You can still get the flu even through all these precautions. You can even get it more than once a year, but the benefit of getting the vaccine is it can teach your body to protect against the virus and lessen the severity, possibly eliminating dangerous complications that could lead to hospitalizations or death.

If being hospitalized for the flu isn’t bad enough, in the hospital, there is currently an IV fluid shortage. 

The shortage comes as a result of Puerto Rico’s devastation following Hurricane Maria. The manufacturers for IV fluid bags are in Puerto Rico.

See a map of flu cases around Houston:

Here is the ongoing communication from local hospitals about the shortage:

CHI St. Luke’s Health:

Like many hospitals and health systems experiencing shortages throughout the country, various strategies have been implemented to conserve our supply for needed drug admixtures. It is estimated that normal supply levels will resume by June 2018. We will continue to follow appropriate hospital and regulatory policies and procedures to ensure the health and safety of our patients.

Texas Children’s Hospital:

Last month, Texas Children’s initiated an urgent response to the shortage of IV fluids and related supplies, which stemmed from destruction at the Puerto Rico-based facilities of one of the largest U.S. manufacturers of IV products.

This shortage is ongoing at health care organizations nationally. At Texas Children’s, our Pharmacy Department is continuing efforts to produce IV fluids (IVFs). However, IV bags and IVFs with Dextrose are at critical shortage levels. Supply Chain is working with manufacturers to obtain monthly allotments, which are very limited. As such, conservation measures will remain in place and are essential to care for all of our patients. Our conservation efforts thus far have decreased IVF utilization by 37 percent, with no impact to the high quality care of our patients. Conservation teams throughout the organization are continuing to explore additional ways of decreasing IVF use, as well as oral hydration products as an alternative, as this shortage will not resolve quickly.

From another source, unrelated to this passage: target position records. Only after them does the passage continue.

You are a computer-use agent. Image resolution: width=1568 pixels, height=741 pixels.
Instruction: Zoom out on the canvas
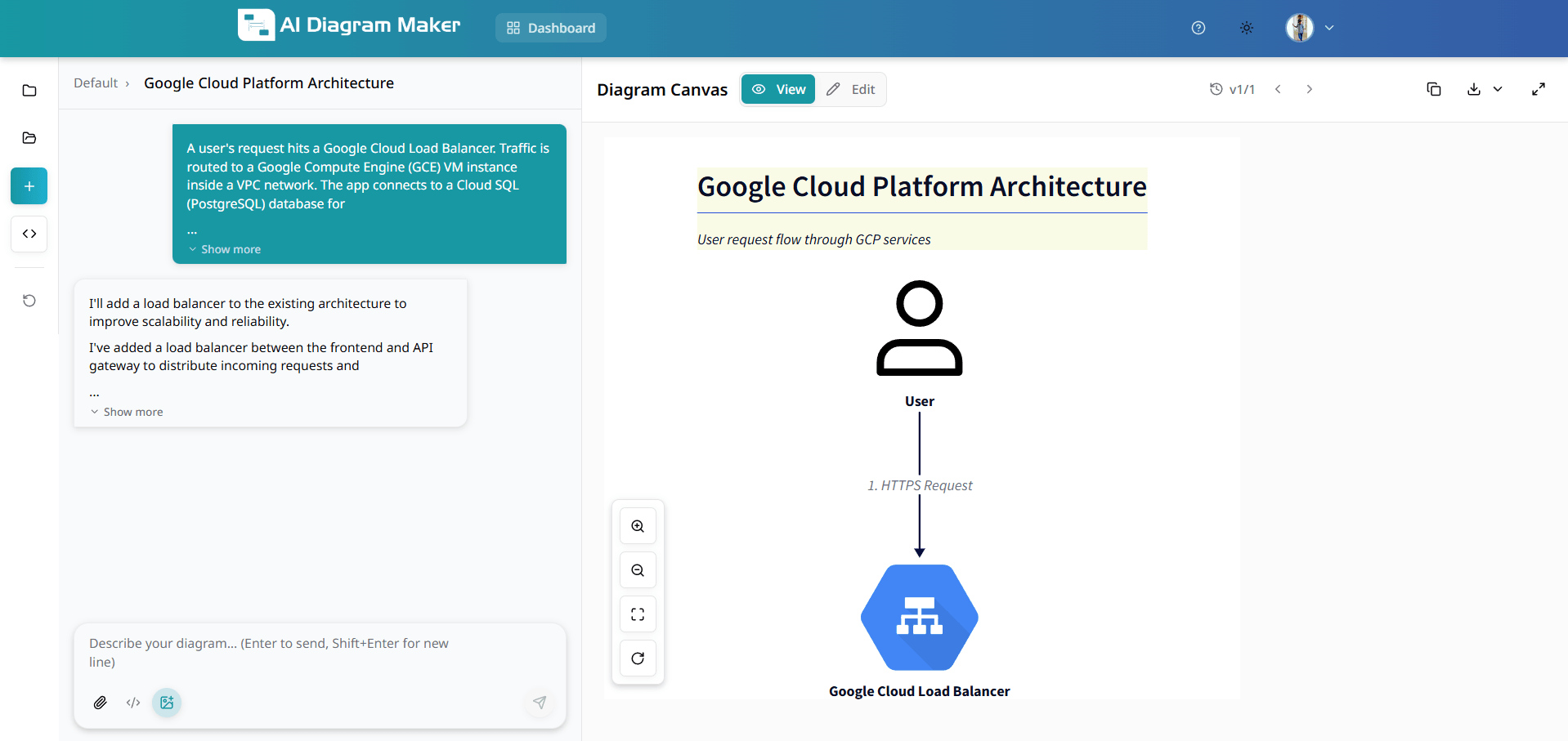click(x=638, y=570)
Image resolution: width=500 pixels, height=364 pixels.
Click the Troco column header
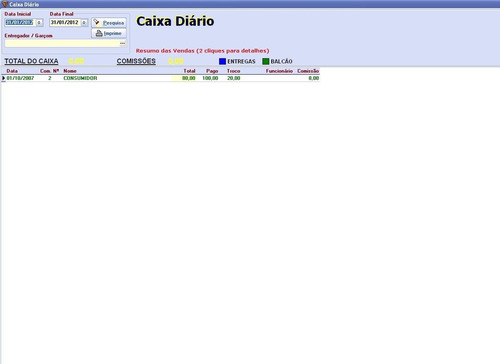(x=233, y=71)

Global and department-specific updates are being provided daily to ensure we keep all impacted areas informed and optimize conservation opportunities. So please continue to pay attention to these communications, including updates through P&T, Med Staff Services and other clinical communication channels to remain abreast of supply availability and key actions or changes.

Memorial Hermann Hospital:

Memorial  Hermann has been actively monitoring the national shortage of IV fluid bags that is impacting hospitals across the U.S. While Memorial Hermann does not purchase its IV fluid bags from manufacturers that sustained damage following Hurricane Maria in Puerto Rico, the loss of production from that company has created a nationwide shortage of small IV bags used to administer some medications that is affecting all hospitals. Memorial Hermann is proactively addressing this issue by temporarily changing medication administration practices for certain medications. This alternate delivery method allows Memorial Hermann to continue providing the same safe, high-quality care that patients have come to expect from our facilities. Care of our patients has not been impacted and we will continue to monitor the situation as it develops.

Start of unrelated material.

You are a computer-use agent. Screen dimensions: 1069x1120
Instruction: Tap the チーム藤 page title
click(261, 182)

MD Anderson Cancer Center:

Response from Karen Lu, M.D., senior vice president and chief medical officer ad interim, MD Anderson Cancer Center 
December 8, 2017

The University of Texas MD Anderson Cancer Center has been following closely a national shortage of various intravenous fluids. A clinical team dedicated to monitoring supplies and patient care needs has implemented strategies to ensure patient care is not impacted by those shortages. Safe and effective patient care remains a top priority, and MD Anderson will continue to track and adjust, as needed.

Houston Methodist Hospital has not commented.